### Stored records
########
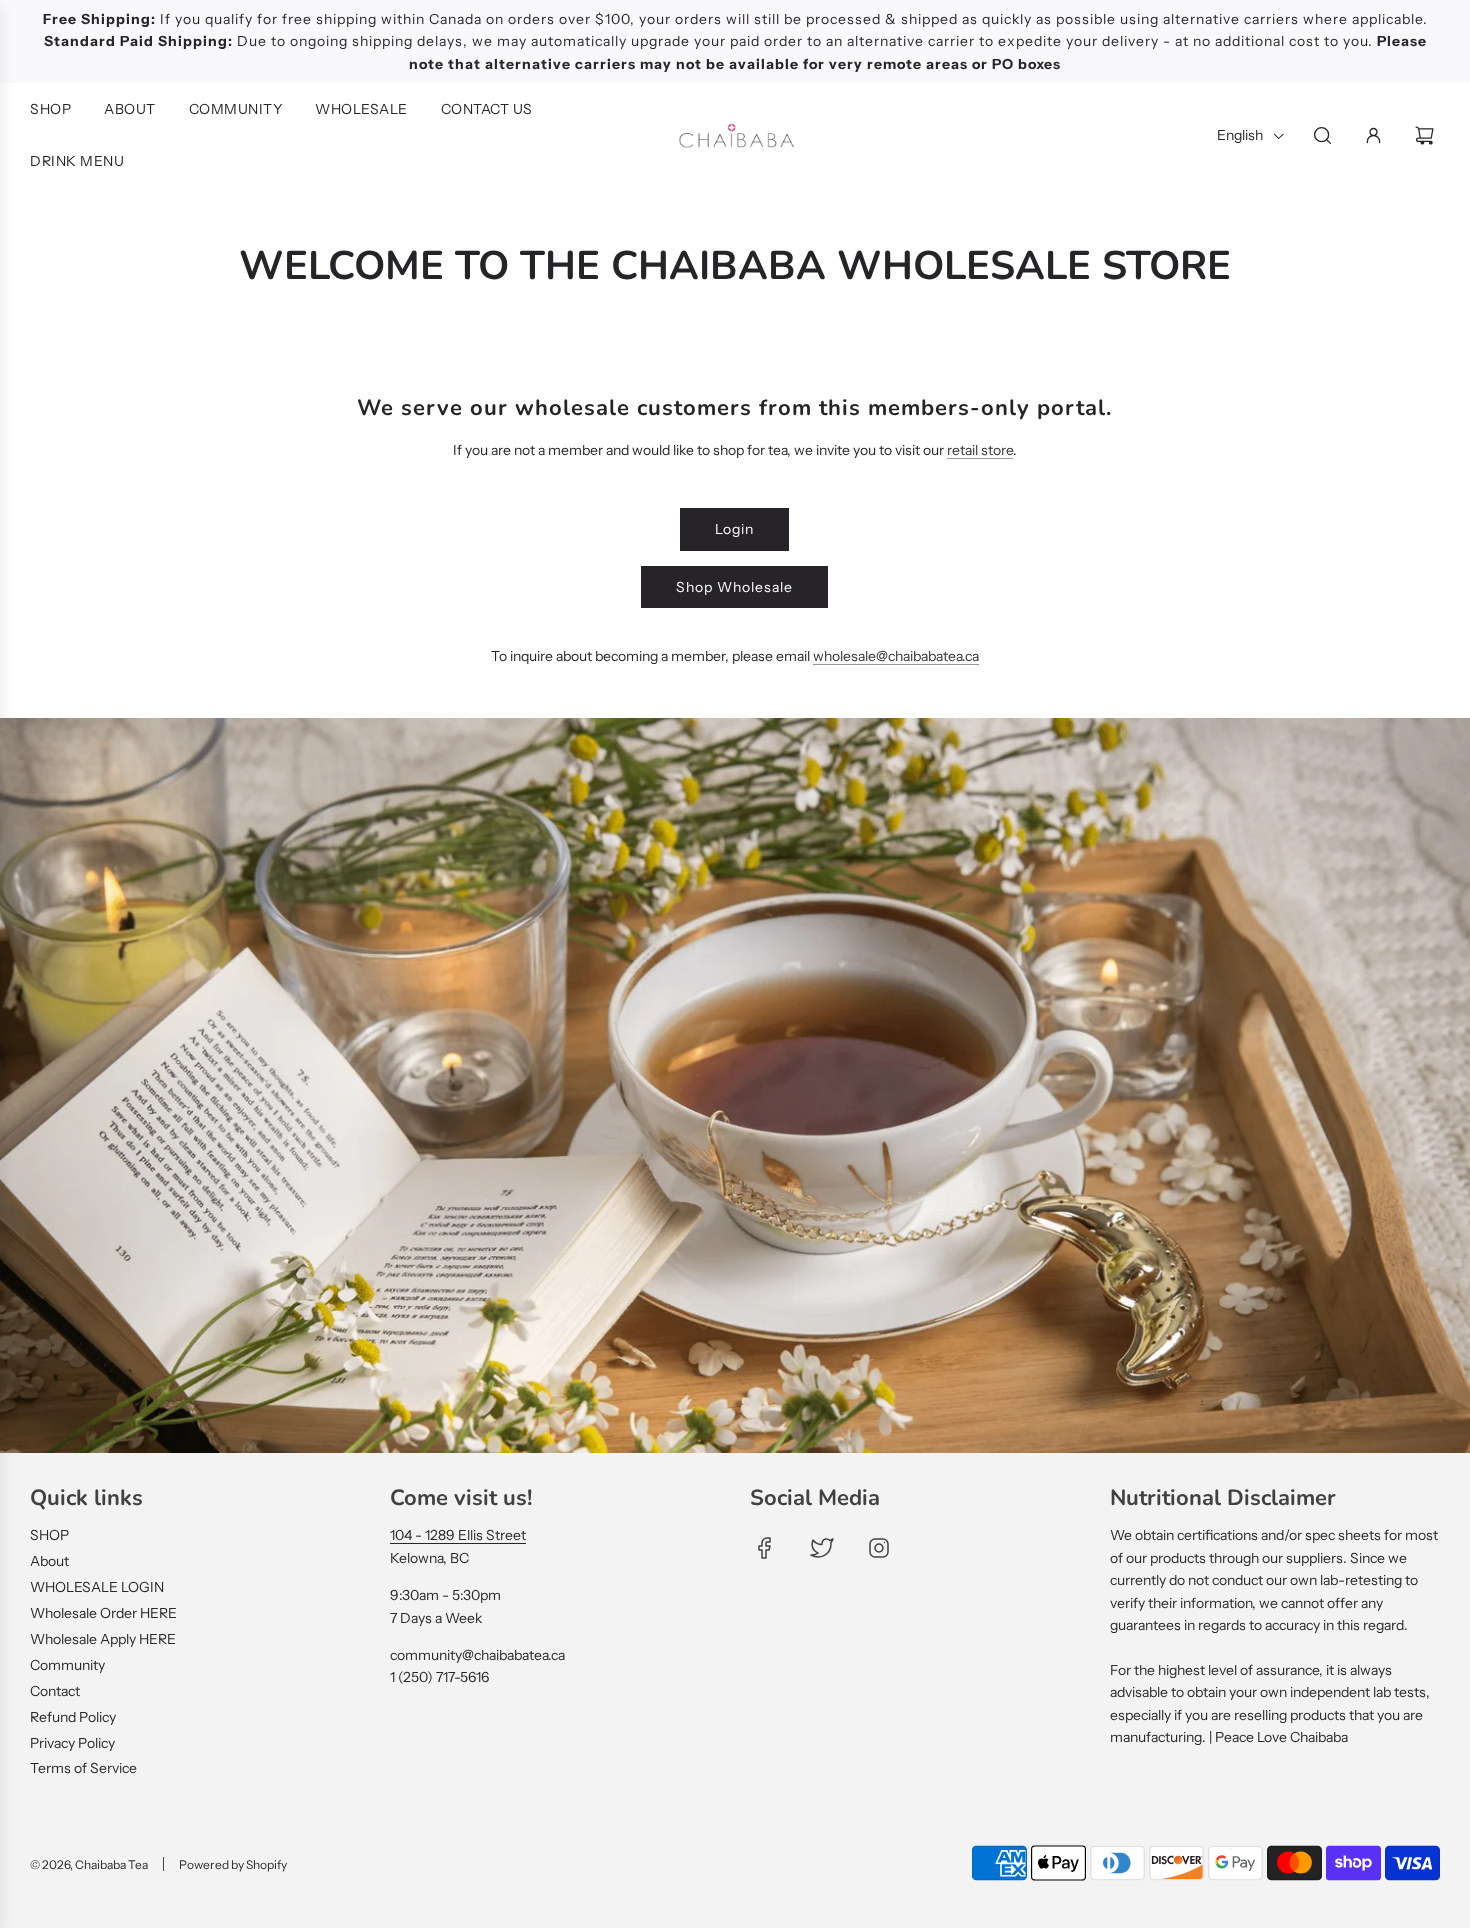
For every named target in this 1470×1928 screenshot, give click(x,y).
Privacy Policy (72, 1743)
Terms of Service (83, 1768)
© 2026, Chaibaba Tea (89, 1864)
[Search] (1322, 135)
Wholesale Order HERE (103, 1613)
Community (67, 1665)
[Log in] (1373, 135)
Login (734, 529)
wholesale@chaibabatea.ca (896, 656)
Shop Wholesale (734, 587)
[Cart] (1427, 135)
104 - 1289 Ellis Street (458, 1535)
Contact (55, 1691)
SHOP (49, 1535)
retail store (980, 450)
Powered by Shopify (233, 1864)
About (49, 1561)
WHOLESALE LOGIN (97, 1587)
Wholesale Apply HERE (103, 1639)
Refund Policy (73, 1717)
########
### WORK ORDER
The line containing "104 - 1289 Ellis Street (458, 1535)" marks where to begin; the last line of the records marks where to stop. Copy both and all between, exactly.

### RESPONSE
104 - 1289 Ellis Street (458, 1535)
Contact (55, 1691)
SHOP (49, 1535)
retail store (980, 450)
Powered by Shopify (233, 1864)
About (49, 1561)
WHOLESALE LOGIN (97, 1587)
Wholesale Apply HERE (103, 1639)
Refund Policy (73, 1717)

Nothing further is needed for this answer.